Peki bu noktada delilik keyif verir mi? Verirse kimlere verir? Bağımlılık yapar mı? Yaparsa tedavisi nedir ve nasıl tedavi edilir?


Keyif verir mi sorusuna girmeden önce, keyif kelimesinin bendeki karşılığından biraz bahsetmek isterim sana. -Ups el sürçmesi.-

“Agir selon la volonté de quelqu’un” Türkçeye ‘birinin isteğine göre hareket etmek için’ olarak çevrilse de benim önemsediğim şey buradaki biri olan “quelqu’un”.

Sahi, qui est tu? Ben, senin bilinç düzeyinde asla kabul edemeyeceğin ötekinim.


Bir sistemin ayakta kalabilmesi ve sürdürülebilir olması için ‘ben’ ve ‘öteki’ geliştirmesi şarttır. Tüm insanoğlunun asırlardır en iyi yaptığı şey de bu değil mi zaten? Bir öteki üzerinden kendisini, ‘ben’i koruma altına alması. Burada, ötekine olan oluyor gibi gözükse de her insan bile bile öldürür ötekindeki ben’i.
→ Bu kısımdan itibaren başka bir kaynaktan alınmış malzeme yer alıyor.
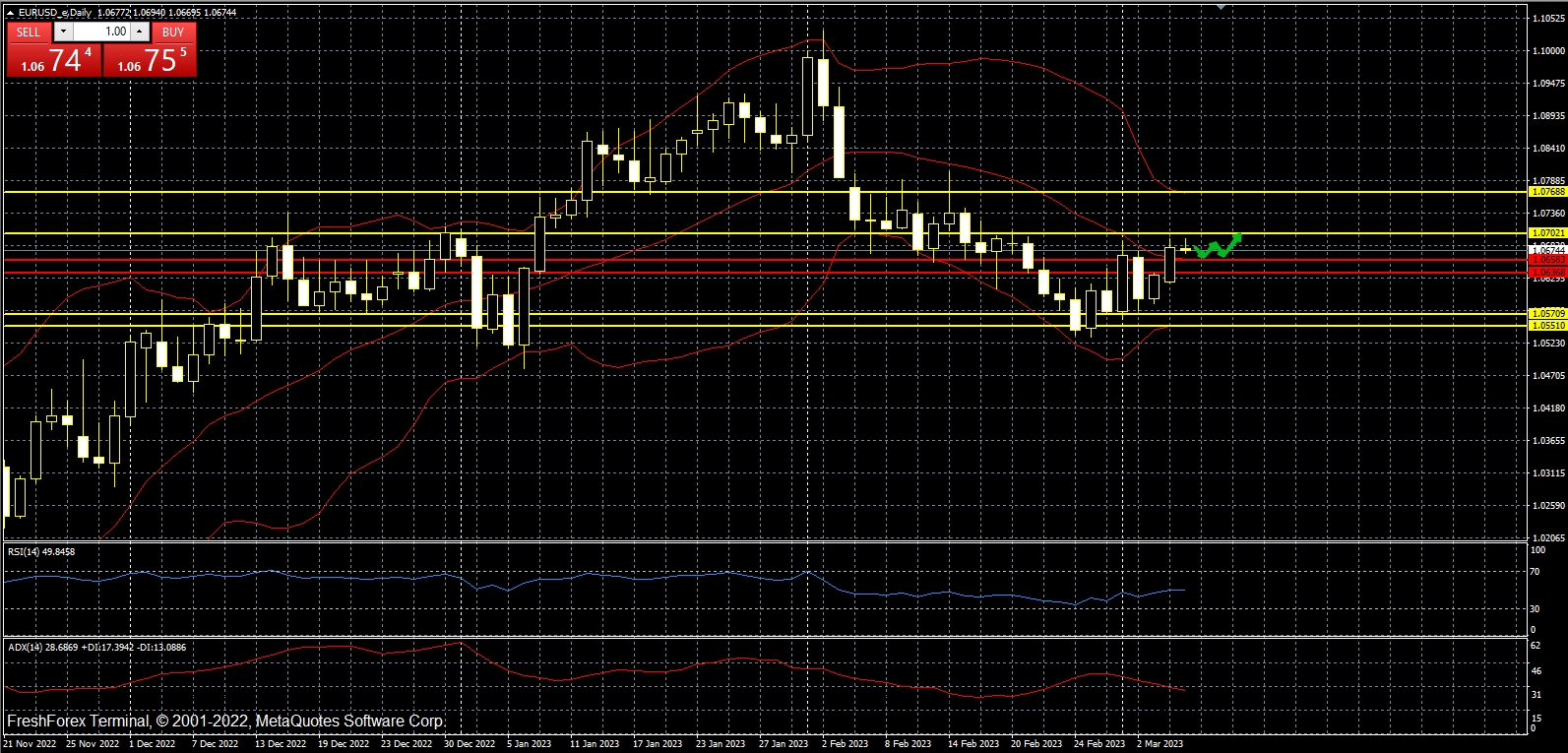Select the 1.05709 yellow price level label
This screenshot has height=753, width=1568.
click(x=1547, y=314)
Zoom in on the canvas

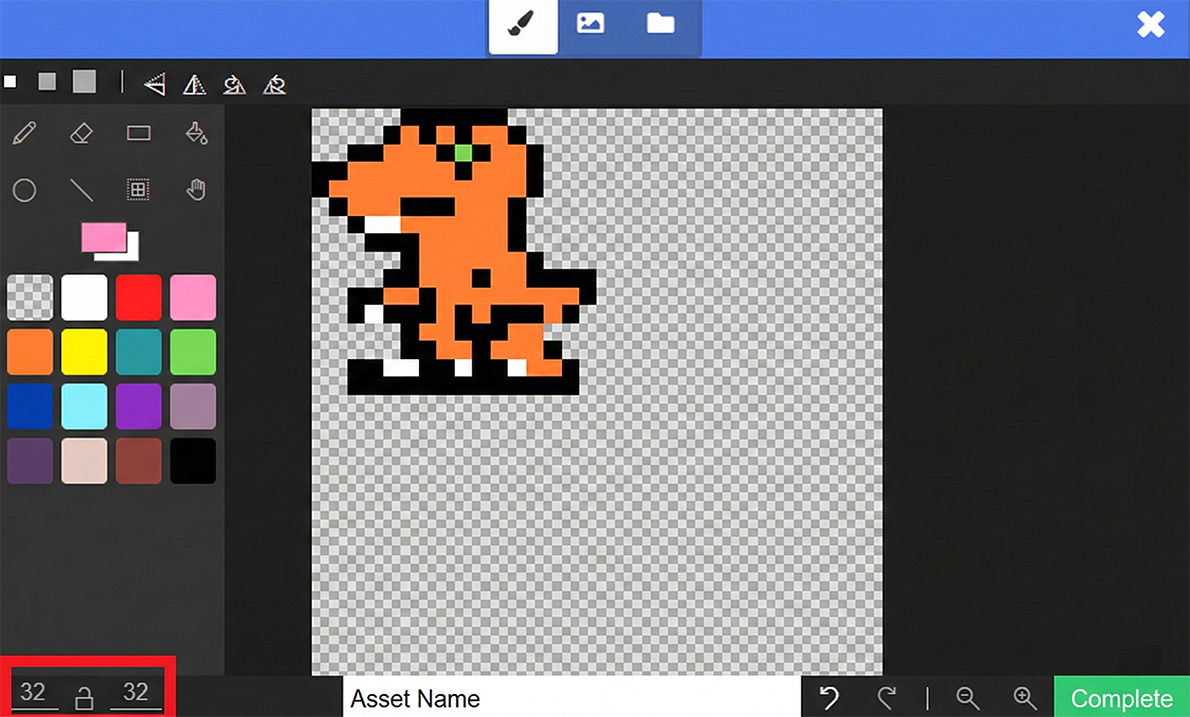[1025, 698]
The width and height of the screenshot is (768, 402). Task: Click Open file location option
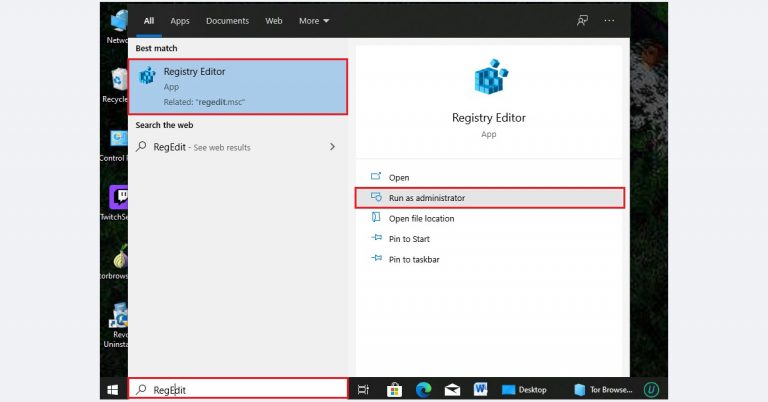tap(421, 218)
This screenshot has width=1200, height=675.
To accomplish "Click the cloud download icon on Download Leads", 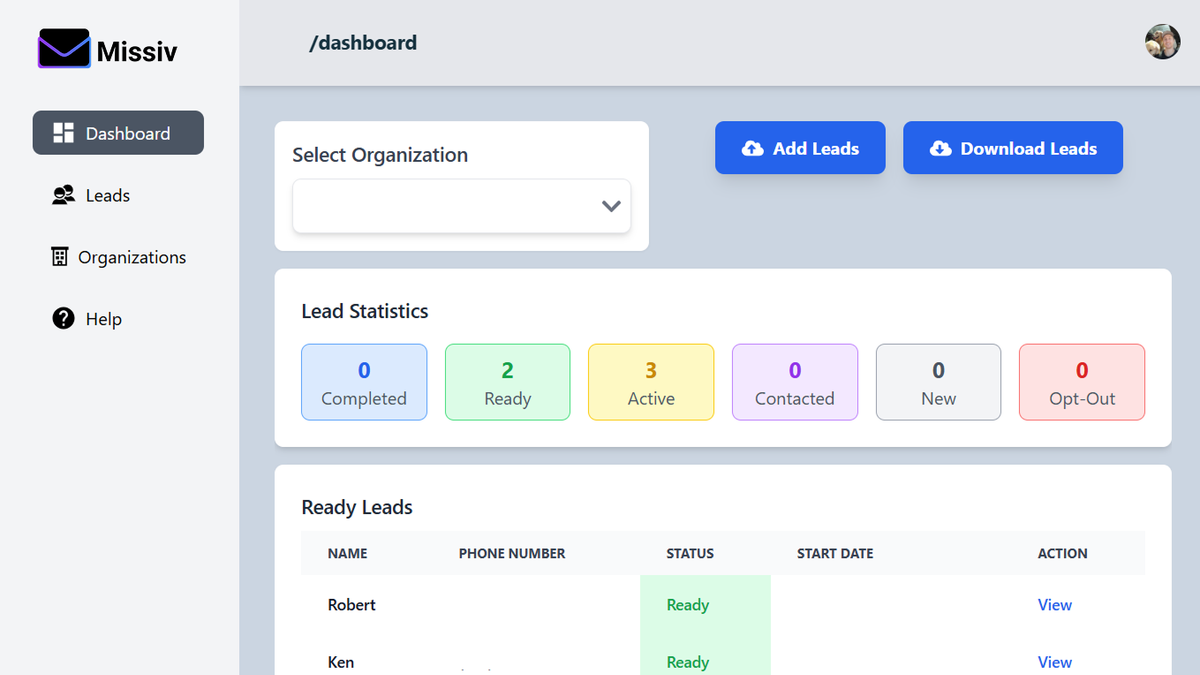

Tekrar ve tekrar acılar içerisinde doğmak, derin nefes alarak vücudundaki tuzlu suyu akıtmak için.


Ve tüm bu noktada deli, ‘öteki’dir ve mutlaka kontrol altında tutulması gerekir.


İşin en keyif verici yeri de tam olarak burasıdır bence; çoğunluğun yüzmediği dehlizlerde tüpsüz dalış yaparak o suyun kaygansı dokusunu, milyon adet keskin bir şekilde ayıramadığın huzurla hazımsızlık arasında kalan bir duyguyu sana hissettiren anlamsız -ups bir el sürçmesi daha- uğultuyu tüm vücudunda hissetmek. -Herhangi bencil bir sebepten dolayı var olup ama hiç doğmamış olmayı arzuladığım zaman dilimi.-


Çoğu hastalığın teşhisinden sonraki tedavi yöntemi ‘’nedeni ortadan kaldırırsan etki de azalacaktır’’ düşüncesine dayanır. Tüm çektiğim bu ızdırabın nedeni ya biz’sem. Ben olsam, beni sonlandırmak; bir noktada ulaşılabilir bir durum, ötekini yok edemezsin biz olmadan.

Ölümü arzulamak, tüm bu cümle kalıbını eyleme dökmemi engelleyen arzu bu cümlenin içerisinde varlığıyla bana gülümsüyor. Unutma insanoğlu kendisini gıdıklayamaz.


Ve en nihayetinde deliliğe dair düşüncelerimi Aristoteles’in şu sözleriyle sonlandırıyorum:

"Il n'y a point de génie sans un grain de folie.’’

(Delilik tohumu olmayan dahi yoktur.)